*Task brief*. Gather every line of the items below that contains the word "button", and copy each such line in full.

══════════════════════════════

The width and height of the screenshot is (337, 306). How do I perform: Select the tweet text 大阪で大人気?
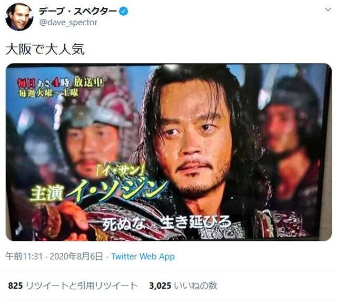pyautogui.click(x=45, y=49)
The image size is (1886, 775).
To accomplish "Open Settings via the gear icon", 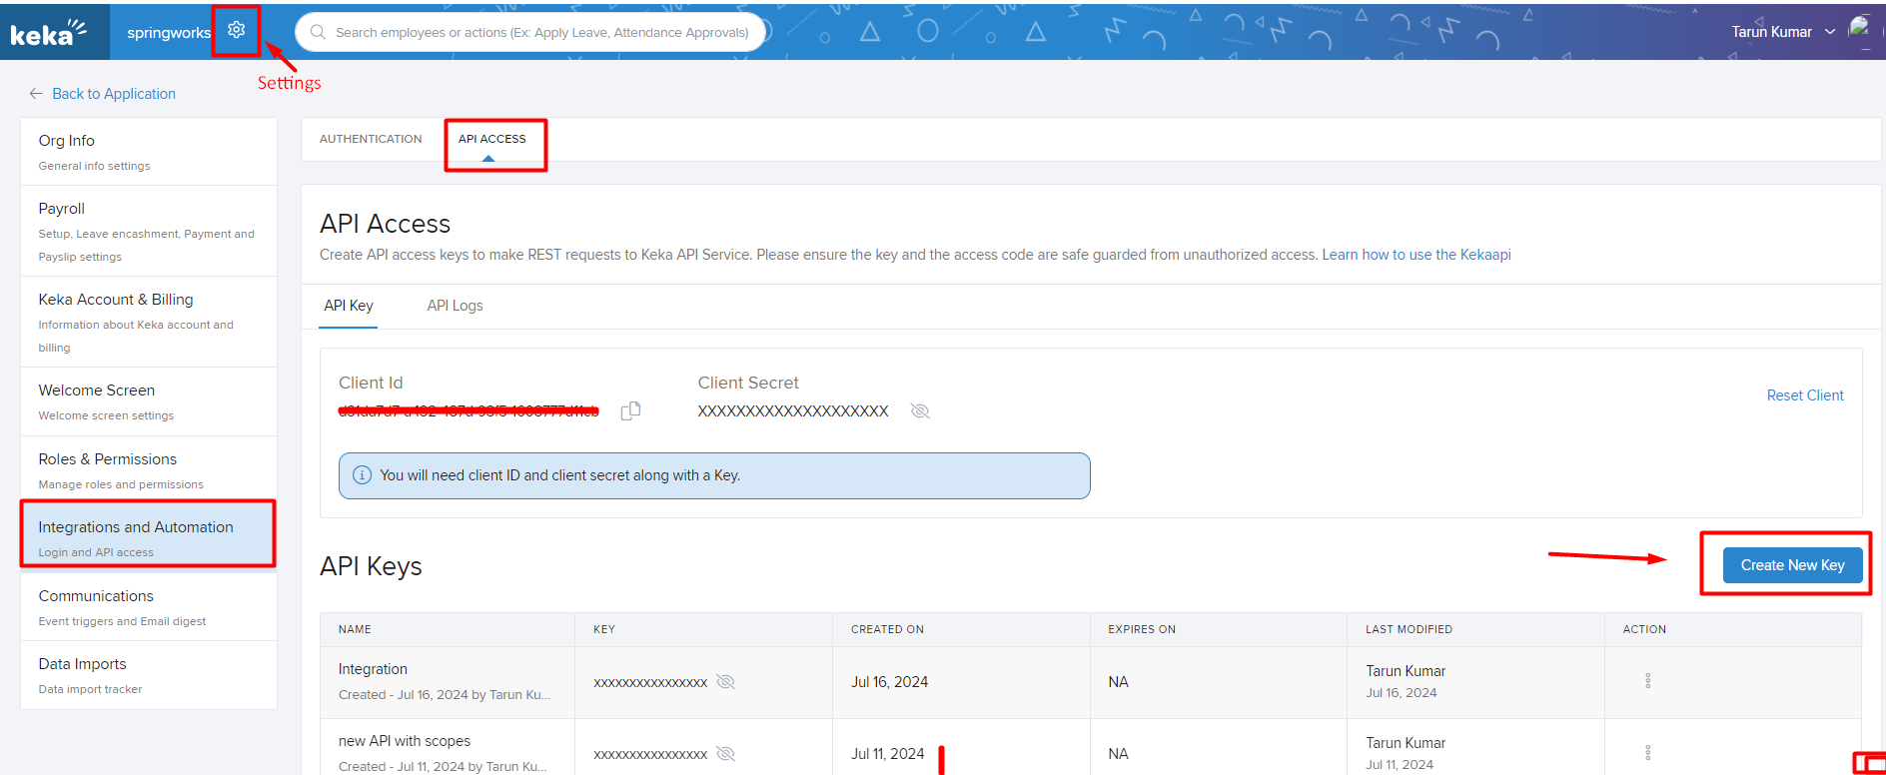I will point(236,30).
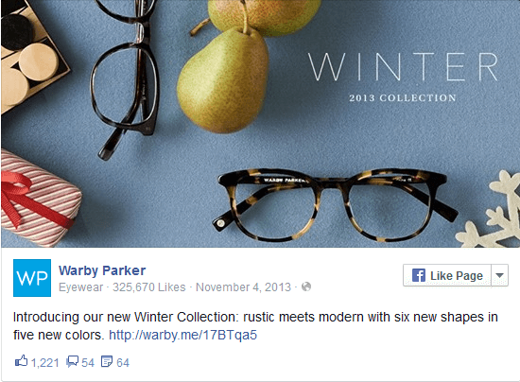This screenshot has height=382, width=520.
Task: Click the November 4, 2013 timestamp
Action: [243, 287]
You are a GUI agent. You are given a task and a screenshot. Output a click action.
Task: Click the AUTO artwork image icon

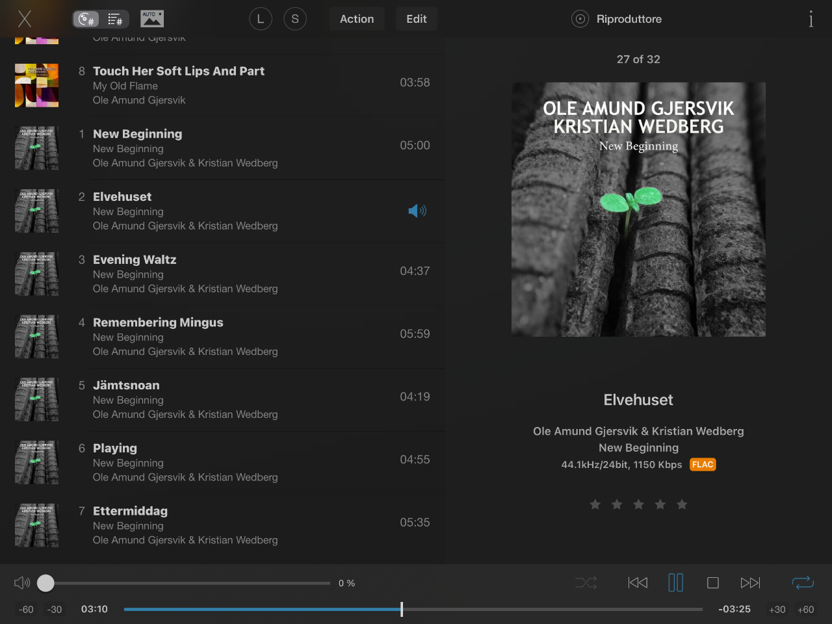152,19
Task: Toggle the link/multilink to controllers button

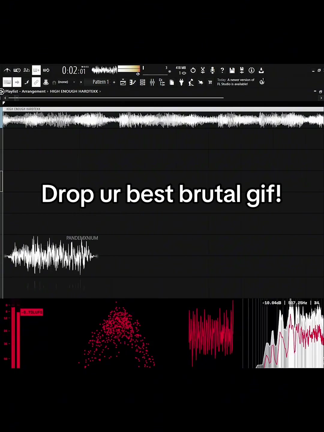Action: tap(36, 82)
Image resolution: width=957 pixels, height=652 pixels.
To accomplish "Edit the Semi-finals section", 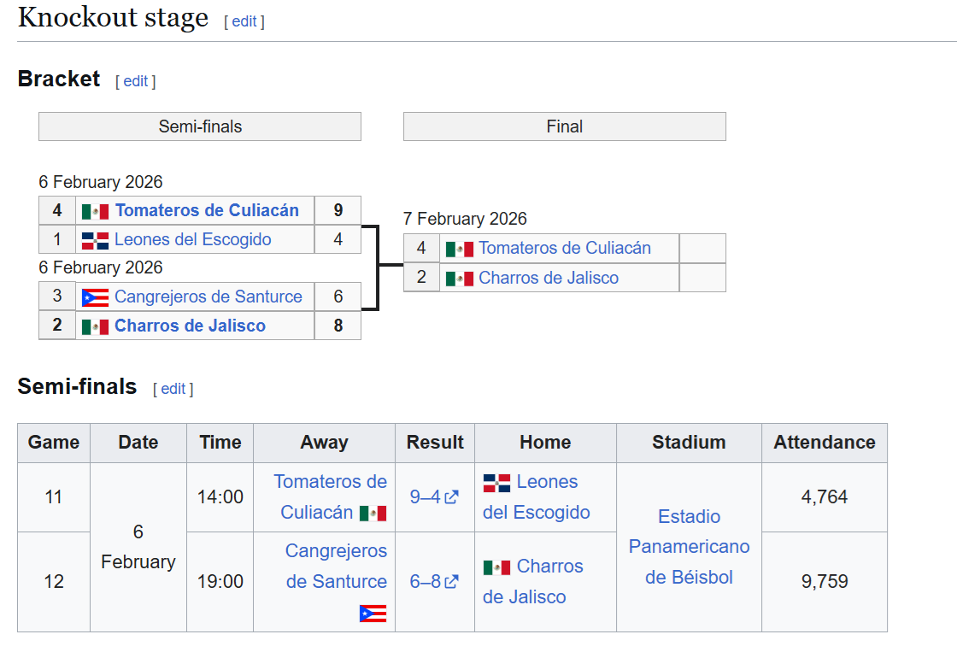I will pos(173,389).
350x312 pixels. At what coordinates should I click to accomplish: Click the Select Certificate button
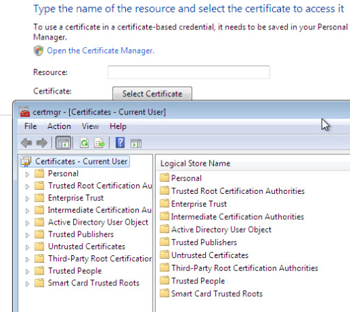152,94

══════════════════════════════

*Complete answer*.
Task: Toggle the link/multilink to controllers button
350x312 pixels. At what coordinates should I click to accomplish: Click the Select Certificate button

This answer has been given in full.